Student 2: How do they help coyotes? Can we help coyotes?
The guide suggests that the students click on the “Take Action” link on the website and explains that “Take Action” is another way to say “help” (AZ.3.RL.4). The children see a donation button and determine that they want to collect money for the organization. With some prompting from the guide, the children create an informational flyer about the non-profit (AZ.3.W.2) and attach donation envelopes to the flyers.
The children proceed to design and build their set. At this time, the guide introduces the children to measurement (AZ.3.MD.C) and geometry principles (AZ.3.G.A.1) and teaches students how to develop a budget. Students build the set by repurposing old items from the school and from their homes. One student’s father is a carpenter and he offers to come to the school to talk to students about his career and to teach them so basic carpentry skills.
On the day of the exhibition, families witness a lively play about a lost coyote trying to find his way home. The set has been painted by the students and also contains organic materials brought in from students’ backyards. At the end of the play, two students give a short speech about what they have learned about coyotes and ask the audience to consider donating to the non-profit. After the performance, students calculate the money that they have raised (3.MD.A.1b).
This is just one imaginary example of how a quest might develop and build off of children’s interests. There are limitless possibilities for how the quest might have evolved. Early on, a child may have pointed out the similarities between coyotes and dogs and this could have led to a conversation about genetics and evolution. A child may have recounted a folktale about a coyote, which could have led to a unit on storytelling and folktales. With an emergent curriculum, the possibilities to weave in standards and build off of children’s learning are endless- ensuring that learning is a dynamic process that is always relevant and meaningful.
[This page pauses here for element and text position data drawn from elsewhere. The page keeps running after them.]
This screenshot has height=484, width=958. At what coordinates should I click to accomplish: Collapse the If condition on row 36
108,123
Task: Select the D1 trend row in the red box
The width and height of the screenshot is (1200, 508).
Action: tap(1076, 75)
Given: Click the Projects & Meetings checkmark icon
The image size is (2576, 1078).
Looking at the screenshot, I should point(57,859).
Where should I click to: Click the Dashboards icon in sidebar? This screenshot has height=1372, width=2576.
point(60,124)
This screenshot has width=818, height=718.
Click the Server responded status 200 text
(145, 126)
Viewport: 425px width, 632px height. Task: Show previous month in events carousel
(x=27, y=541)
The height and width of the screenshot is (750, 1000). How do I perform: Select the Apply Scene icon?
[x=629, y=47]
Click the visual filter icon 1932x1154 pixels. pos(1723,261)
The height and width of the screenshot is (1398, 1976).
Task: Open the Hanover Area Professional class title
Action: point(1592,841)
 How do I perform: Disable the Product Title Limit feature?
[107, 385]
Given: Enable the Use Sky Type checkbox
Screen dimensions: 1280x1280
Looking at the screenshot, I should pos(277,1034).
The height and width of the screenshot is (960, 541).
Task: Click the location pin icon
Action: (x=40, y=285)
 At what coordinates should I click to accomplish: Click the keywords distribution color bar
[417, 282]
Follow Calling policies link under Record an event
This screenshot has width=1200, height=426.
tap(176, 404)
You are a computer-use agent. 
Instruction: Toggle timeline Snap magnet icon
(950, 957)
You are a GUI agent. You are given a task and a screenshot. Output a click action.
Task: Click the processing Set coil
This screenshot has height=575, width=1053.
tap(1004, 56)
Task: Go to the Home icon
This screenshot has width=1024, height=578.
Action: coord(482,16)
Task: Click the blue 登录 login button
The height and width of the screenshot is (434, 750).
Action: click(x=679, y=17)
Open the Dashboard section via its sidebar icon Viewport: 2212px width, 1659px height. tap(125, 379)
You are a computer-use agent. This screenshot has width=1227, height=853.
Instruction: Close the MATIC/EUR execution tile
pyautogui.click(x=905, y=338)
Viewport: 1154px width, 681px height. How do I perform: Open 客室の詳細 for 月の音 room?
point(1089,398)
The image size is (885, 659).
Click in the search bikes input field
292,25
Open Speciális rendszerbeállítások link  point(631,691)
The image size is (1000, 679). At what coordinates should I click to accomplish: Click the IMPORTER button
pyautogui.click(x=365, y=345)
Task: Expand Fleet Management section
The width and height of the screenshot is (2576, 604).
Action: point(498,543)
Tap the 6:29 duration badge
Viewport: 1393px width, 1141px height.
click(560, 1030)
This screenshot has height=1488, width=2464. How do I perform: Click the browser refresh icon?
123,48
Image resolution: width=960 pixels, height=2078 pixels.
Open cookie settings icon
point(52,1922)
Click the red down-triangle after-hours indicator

*** A personal note from the author: An emergent curriculum at home***
Some of my favorite interactions with my son have been the ones I have planned the least because these times are filled with the greatest possibilities. One afternoon, my son asked me if he could pick some flowers from a geranium plant outside of a restaurant. I explained that we should not pick a flower from someone else’s display and suggested that we try growing our own flowers. This led to several weekend trips strolling through the endless rows of plants at the local garden center… which led to lessons on seeds and plant life cycles and watering and sunshine and bugs… which led to lessons on responsibility and taking care of things that we love…
It’s now spring and our fall seedlings have sprouted and bloomed into wildflowers. Every morning, we excitedly check our beds to see what new flowers have sprouted, and we count up how many colors we have. We welcome our garden visitors: butterflies and hummingbirds and bumble bees.
As we drive home from school, we stop to see what plants the nursery is growing this time of year. We learn that some succulents replicate turning one small plant into many. When we get home my son checks to see if we have any babies growing in the yard. He can’t find any today, but we will check again tomorrow.
I often say that I began my career in education while running birthday parties at an ice cream shop in my college town. I discovered that kids are funny and creative- they are eternally optimistic- they have an endless supply of energy and enthusiasm. And so, in between games of Hot Potato and Simon Says and over mountains of sprinkles and whipped cream, I committed myself to working with children for the rest of my career.